Si bayangan tersentak kaget, merasa hatinya dicubit. "Tentu saja pernah."
"Heee?" Hinata mengangkat wajah, "Benarkah? Benarkah? Dengan siapa?"
Denganmu.
Selama beberapa saat hanya deras hujan yang mereka dengar. Kageyama melirik jam tangannya. Pukul lima. Detak jantungnya semakin menjadi-jadi.
"Oi, Kage—"
"Itu rahasia."
Kenapa otak dan hati punya logika yang berbeda—
"Gaaaah! Kau tidak seruuuu."
"Memangnya kenapa tiba-tiba kau bertanya begitu, hah? Mau menyatakan cinta?"
Hinata menatapnya polos, "Iya."
Kageyama pikir, ia baru saja mendengar suara hatinya yang retak.
"Tapi… dia orangnya menyebalkan seperti kau." Hinata cengengesan, "Kenapa aku bisa suka, ya…"
"…shima."
"Eh? Kau bilang apa?"
"Tsukishima, kan?" Kageyama menatap Hinata tepat di mata.
Bayangan bertemu mataharinya.
"Orang yang kau suka, itu Tsukishima, kan?"
"E—" Wajah Hinata memerah sempurna, "Eeeeeh?!
Kageyama mendengus kasar, "Sudah kuduga."
"Ke-kenapa—" Hinata gelagapan, "Kenapa kau bisa tahu—"
"Terlihat jelas, bodoh."
"AAAAAAAAAA Kageyamaaaa!" Hinata mencengkeram erat bahunya, "Jangan bilang siapapun!"
"Iya, iya, cerewet!" Kageyama melepasnya dengan kasar, "Lagipula kau akan menyatakan perasaanmu, kan? Toh semua orang akan tahu…," menggigit bibir, "…kalau kau diterima, sih."
Hinata mengungsi ke pojok halte, auranya berubah suram, "Sebegitu besarnya kah persentaseku untuk ditolak…"
Andai ia bisa menjadi awan, yang selalu menemani mentari, yang dapat menangis untuknya. Tapi dia hanya bayangan, bersembunyi di balik gelisah, memilih untuk menjadi gelap.

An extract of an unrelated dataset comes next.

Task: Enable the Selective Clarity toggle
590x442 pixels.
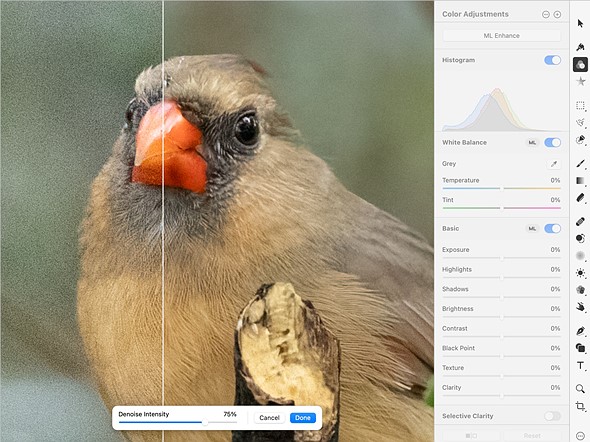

Karena semakin kuat cahaya, maka bayangan juga akan semakin kuat.
"Kupikir, Tsukishima telah memiliki seseorang yang ia sukai."
Hinata tersentak, menahan napas dengan raut kecewa, "Kenapa… kau berpikir begitu, Kageyama?"
Hujan yang deras telah menjadi gerimis. Kageyama memutuskan untuk bergabung dengan titik-titik air itu.
"Terlihat jelas, bodoh."
Meninggalkan Hinata dengan hujannya sendiri.
Matahari telah pergi. Tiada lagi eksistensinya di malam pekat ini. Langit mendung, bintang tak nampak. Kegeyama berjalan santai menuju taman kota dengan tangan bergelung nyaman pada kantung celana.
Walau tiada matahari—
"Lama sekali."
—tapi ada bulan disini.
"Tadi sore hujannya lumayan deras, aku tertahan di halte. Kau pikir jarak rumahku dengan taman itu dekat, huh."
Tsukishima Kei mendengus geli, "Salah siapa tidak bawa payung."
"Diamlah."
Kageyama duduk disisi Tsukishima, menggosok-gosok tangannya yang dingin karena udara malam.
"Aku sempat menjemputmu, tapi disana ada si pendek." ujar Tsukishima, melepas syal yang ia pakai kemudian melilitkannya pada leher Kageyama.
"Memangnya kenapa kalau ada dia? Cemburu?"
"Ha," Tsukishima tersenyum menyebalkan, "Aku sengaja membiarkan kalian. Ingin tahu apa saja yang kalian lakukan jika hanya berdua. Ternyata sama saja dengan di lapangan, berisik minta ampun."
Kageyama tidak membalas, lebih memilih memandang langit yang kini disinari cahaya bulan.
Yang sesungguhnya adalah cahaya mentari…
"Kau akan membawaku kemana?"
Sang bulan meraih sebelah tangan Kageyama, menautkannya dengan sebelah milik Tsukishima, menggenggamnya erat. Sensasi hangat dengan segera menyebar dari penyatuan itu, namun…
…hatinya masih terasa dingin.
Karena hanya matahari yang mampu mencairkan es yang membekukan hatinya.
"Bagaimana kalau Tokyo Tower?"
Kageyama itu bayangan.
"…Terserahmu saja."
Jika ia tak bisa memiliki matahari, maka ia hanya perlu mencuri bulan dari mataharinya.